» Aim of the exercise
Copy, with no pictures, the line that contains "Task: Click the bullet icon beside 论坛通知" and each line after it down to the end of the entries below, exactly.

[Dataset entries]
- Opening Delimiter -
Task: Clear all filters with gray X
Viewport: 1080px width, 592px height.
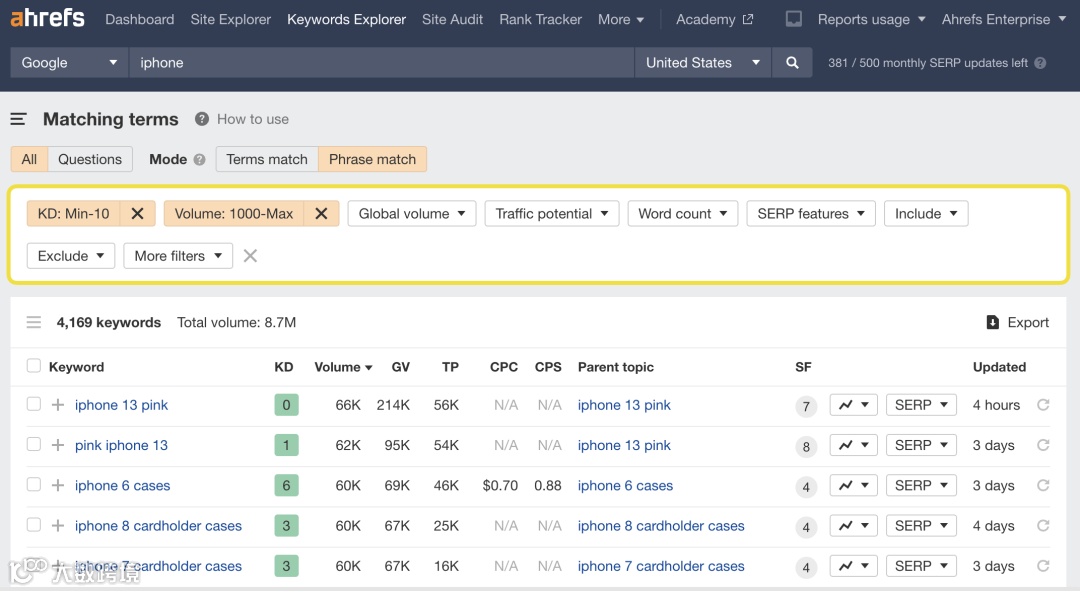Action: pyautogui.click(x=250, y=256)
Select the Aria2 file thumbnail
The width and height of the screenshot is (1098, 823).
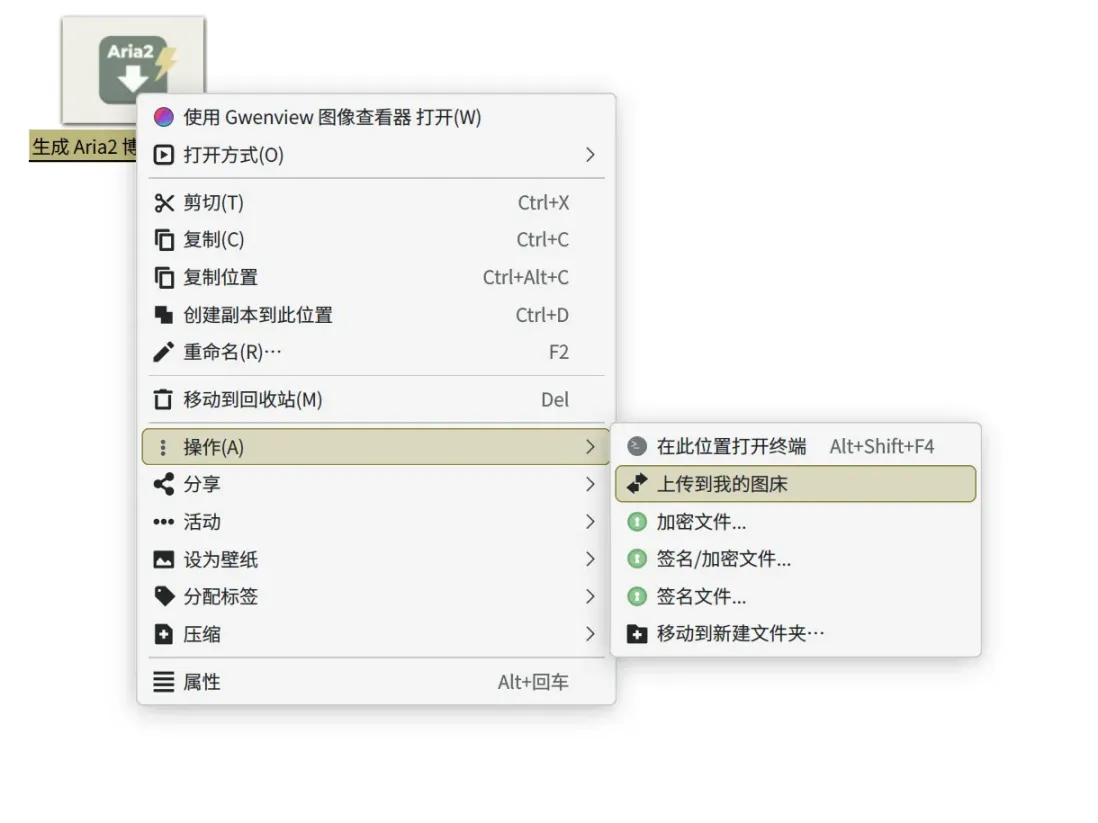tap(132, 68)
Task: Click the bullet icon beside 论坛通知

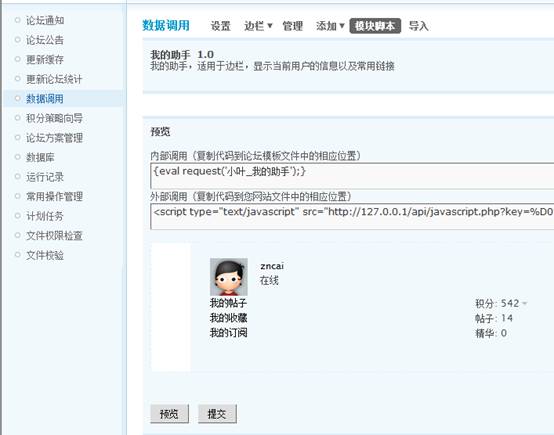Action: 17,20
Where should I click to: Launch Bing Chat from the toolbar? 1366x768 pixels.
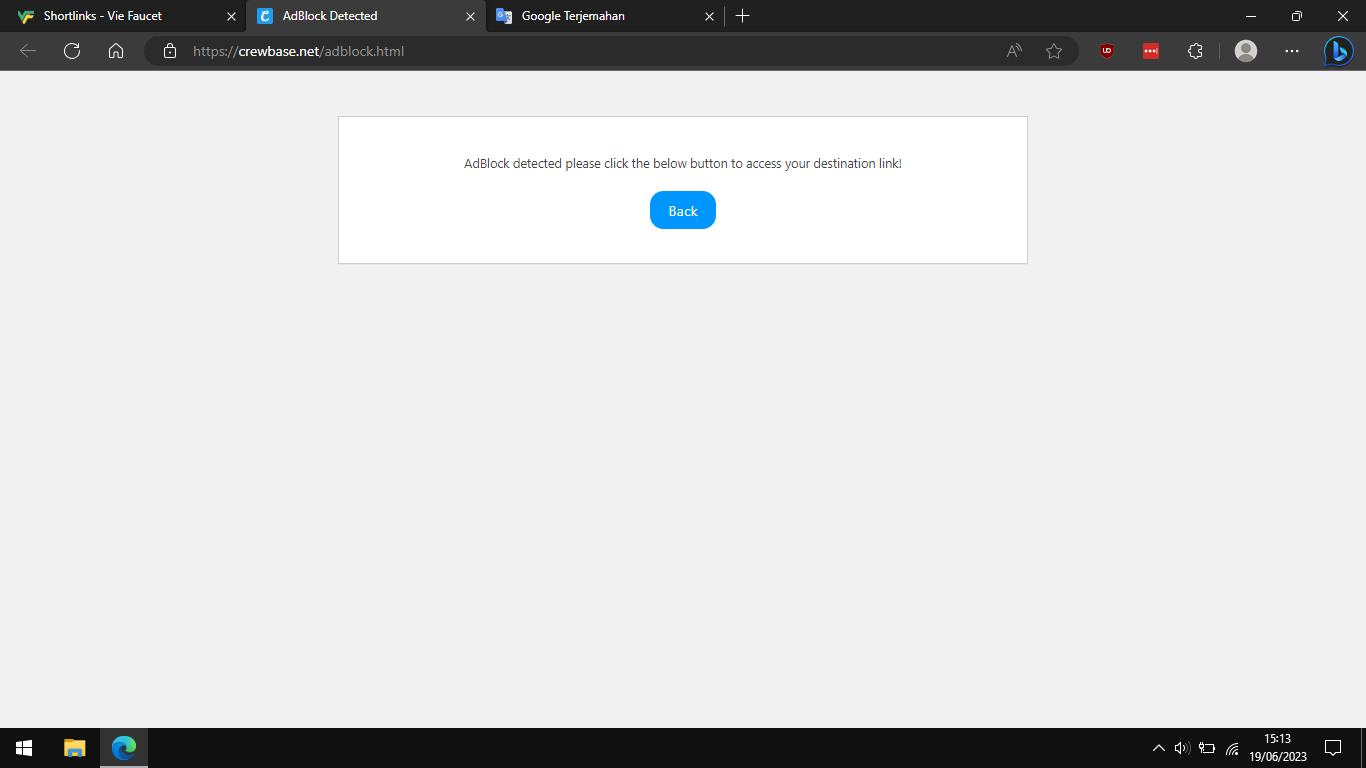(1339, 51)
- Closing Delimiter -
» Solution to the problem
Task: Click the bullet icon beside 论坛通知

Action: 17,20
Where should I click to: Launch Bing Chat from the toolbar? 1366x768 pixels.
(1339, 51)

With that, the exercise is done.